> [Aim of the exercise] Which lines of the records contain the word "chart"? Show each of them.

#####

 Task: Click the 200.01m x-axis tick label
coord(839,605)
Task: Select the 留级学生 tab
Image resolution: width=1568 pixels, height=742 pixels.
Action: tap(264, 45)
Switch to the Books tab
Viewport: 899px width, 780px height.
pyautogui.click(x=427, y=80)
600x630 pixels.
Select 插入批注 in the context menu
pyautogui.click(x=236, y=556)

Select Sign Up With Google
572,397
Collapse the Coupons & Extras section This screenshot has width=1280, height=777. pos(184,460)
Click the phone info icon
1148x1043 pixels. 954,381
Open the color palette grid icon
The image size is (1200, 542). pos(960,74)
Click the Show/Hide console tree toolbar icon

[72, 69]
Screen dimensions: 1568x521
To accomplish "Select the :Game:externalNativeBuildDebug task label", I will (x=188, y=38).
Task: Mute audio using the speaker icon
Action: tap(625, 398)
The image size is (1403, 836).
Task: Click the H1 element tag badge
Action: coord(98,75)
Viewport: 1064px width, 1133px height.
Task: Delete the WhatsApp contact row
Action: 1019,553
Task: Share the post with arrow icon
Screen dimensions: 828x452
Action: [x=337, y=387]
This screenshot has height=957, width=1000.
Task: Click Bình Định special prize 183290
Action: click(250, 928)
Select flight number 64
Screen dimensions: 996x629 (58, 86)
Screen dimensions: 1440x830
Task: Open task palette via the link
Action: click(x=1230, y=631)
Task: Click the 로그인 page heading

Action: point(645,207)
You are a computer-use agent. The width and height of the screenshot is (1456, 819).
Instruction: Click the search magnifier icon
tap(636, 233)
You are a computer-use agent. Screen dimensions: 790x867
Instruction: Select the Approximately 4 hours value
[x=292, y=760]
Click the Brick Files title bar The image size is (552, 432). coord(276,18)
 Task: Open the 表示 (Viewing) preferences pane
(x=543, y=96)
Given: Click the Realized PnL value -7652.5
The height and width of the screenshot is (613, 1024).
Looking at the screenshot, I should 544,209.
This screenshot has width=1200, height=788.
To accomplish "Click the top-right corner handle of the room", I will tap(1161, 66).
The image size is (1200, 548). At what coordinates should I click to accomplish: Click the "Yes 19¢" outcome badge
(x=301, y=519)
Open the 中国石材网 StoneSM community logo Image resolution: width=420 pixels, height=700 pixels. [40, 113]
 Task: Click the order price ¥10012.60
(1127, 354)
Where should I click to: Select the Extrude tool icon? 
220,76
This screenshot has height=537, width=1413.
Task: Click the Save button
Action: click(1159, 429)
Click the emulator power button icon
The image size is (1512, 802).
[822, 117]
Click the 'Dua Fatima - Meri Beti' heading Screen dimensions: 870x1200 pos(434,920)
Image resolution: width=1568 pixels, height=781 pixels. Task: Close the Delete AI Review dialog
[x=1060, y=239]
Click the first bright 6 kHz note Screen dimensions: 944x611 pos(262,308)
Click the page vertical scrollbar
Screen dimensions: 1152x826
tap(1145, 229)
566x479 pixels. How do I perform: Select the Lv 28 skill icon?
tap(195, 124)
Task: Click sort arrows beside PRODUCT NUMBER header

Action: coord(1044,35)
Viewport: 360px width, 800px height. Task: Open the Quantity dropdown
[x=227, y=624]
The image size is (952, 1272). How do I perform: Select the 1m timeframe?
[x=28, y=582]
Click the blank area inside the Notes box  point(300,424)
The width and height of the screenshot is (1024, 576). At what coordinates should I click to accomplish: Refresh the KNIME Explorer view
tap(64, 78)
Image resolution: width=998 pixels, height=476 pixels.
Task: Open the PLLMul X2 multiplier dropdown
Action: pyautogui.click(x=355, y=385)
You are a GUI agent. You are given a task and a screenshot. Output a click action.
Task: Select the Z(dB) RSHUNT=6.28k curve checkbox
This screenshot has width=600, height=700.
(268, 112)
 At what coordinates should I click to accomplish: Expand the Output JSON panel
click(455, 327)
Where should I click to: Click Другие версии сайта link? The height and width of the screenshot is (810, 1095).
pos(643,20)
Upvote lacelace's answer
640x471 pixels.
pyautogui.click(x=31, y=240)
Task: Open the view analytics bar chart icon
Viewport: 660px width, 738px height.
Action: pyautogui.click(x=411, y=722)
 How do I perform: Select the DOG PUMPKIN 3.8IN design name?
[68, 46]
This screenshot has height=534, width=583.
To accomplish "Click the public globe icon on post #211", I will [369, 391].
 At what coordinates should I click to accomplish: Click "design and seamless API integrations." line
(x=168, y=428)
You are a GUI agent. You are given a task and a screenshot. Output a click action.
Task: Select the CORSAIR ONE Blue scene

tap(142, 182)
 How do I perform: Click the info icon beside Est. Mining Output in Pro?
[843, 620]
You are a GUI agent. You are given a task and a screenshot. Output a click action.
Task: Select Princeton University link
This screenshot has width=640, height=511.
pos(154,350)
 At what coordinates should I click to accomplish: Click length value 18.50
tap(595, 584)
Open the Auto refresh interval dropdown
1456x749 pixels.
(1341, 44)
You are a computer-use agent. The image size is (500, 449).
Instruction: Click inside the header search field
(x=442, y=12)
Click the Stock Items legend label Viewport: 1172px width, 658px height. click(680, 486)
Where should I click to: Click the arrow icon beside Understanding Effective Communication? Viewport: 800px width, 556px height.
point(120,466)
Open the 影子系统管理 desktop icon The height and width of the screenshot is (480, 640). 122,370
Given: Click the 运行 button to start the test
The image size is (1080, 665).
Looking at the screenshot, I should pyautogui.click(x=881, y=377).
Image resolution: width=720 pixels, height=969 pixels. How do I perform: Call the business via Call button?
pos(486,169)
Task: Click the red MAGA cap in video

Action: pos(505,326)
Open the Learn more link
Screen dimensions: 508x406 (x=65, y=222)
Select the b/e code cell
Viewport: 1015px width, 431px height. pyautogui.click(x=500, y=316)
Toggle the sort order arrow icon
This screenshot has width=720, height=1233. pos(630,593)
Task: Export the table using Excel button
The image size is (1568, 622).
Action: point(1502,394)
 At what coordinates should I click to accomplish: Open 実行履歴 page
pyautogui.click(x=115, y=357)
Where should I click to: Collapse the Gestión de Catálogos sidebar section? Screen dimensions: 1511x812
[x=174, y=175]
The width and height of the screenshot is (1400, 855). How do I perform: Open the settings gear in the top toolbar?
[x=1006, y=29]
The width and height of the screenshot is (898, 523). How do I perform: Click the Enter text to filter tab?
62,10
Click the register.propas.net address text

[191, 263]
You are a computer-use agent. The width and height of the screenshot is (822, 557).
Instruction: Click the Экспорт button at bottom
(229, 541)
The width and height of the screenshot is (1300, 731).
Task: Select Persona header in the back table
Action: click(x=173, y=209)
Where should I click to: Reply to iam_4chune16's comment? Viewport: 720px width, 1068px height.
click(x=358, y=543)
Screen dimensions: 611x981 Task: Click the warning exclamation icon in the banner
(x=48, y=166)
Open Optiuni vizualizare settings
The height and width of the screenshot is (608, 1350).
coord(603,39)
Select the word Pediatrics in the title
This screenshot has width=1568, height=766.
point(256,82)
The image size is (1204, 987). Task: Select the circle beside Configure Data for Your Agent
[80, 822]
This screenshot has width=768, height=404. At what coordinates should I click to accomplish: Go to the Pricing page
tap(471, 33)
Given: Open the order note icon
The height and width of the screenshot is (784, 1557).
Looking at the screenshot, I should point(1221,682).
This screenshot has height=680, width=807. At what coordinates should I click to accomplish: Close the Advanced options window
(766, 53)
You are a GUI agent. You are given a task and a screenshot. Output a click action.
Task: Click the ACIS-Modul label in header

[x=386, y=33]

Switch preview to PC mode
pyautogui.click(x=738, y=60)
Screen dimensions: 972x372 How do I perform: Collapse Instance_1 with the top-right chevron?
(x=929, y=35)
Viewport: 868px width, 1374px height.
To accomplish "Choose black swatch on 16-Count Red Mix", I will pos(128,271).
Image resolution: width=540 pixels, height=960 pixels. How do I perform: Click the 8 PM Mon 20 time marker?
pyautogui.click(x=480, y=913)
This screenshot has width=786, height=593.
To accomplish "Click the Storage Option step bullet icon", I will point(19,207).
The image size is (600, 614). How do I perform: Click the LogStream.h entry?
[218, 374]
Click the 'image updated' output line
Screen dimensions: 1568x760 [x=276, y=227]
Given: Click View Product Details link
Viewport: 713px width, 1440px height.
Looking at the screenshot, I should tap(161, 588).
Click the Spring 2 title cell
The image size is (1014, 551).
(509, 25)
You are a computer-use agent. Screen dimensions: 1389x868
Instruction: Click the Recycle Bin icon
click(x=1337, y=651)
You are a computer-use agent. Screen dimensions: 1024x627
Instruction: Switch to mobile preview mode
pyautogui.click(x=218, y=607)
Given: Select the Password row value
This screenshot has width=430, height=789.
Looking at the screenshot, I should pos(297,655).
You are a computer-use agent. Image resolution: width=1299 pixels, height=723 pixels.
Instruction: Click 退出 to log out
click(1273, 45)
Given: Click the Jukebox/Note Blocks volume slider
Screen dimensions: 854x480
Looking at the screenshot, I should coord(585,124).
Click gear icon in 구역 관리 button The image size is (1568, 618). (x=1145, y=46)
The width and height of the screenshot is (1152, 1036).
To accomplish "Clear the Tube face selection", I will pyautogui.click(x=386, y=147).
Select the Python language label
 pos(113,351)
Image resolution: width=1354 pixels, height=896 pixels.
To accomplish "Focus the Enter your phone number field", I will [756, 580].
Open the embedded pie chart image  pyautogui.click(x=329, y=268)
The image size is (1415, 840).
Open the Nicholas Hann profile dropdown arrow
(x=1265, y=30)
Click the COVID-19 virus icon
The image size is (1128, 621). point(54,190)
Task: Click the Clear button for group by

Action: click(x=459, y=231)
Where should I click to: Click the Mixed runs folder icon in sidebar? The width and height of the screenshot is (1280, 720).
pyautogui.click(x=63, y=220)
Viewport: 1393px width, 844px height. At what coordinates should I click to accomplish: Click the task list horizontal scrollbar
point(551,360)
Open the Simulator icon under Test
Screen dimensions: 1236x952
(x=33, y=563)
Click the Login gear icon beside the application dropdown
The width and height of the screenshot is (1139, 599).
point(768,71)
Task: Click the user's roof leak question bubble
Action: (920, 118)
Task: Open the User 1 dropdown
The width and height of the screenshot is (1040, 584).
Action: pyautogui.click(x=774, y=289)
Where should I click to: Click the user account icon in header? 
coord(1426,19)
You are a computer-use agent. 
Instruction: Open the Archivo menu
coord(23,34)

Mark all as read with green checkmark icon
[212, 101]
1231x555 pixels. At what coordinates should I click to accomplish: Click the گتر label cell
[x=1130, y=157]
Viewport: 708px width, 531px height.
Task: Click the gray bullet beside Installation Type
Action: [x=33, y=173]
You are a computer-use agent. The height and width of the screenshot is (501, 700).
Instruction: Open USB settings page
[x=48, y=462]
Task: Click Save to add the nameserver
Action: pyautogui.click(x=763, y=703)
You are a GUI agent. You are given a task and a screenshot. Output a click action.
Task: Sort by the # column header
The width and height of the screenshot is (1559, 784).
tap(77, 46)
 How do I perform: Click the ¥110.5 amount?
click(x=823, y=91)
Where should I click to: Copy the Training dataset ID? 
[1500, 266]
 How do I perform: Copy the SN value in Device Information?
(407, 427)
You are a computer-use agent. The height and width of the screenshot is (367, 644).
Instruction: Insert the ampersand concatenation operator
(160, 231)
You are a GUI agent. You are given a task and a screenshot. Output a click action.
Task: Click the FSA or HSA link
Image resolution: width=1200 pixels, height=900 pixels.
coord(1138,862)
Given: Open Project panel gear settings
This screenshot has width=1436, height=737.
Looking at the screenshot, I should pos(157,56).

#####

> [Solved exercise]
Task: Open the view analytics bar chart icon
Open the embedded pie chart image  pyautogui.click(x=329, y=268)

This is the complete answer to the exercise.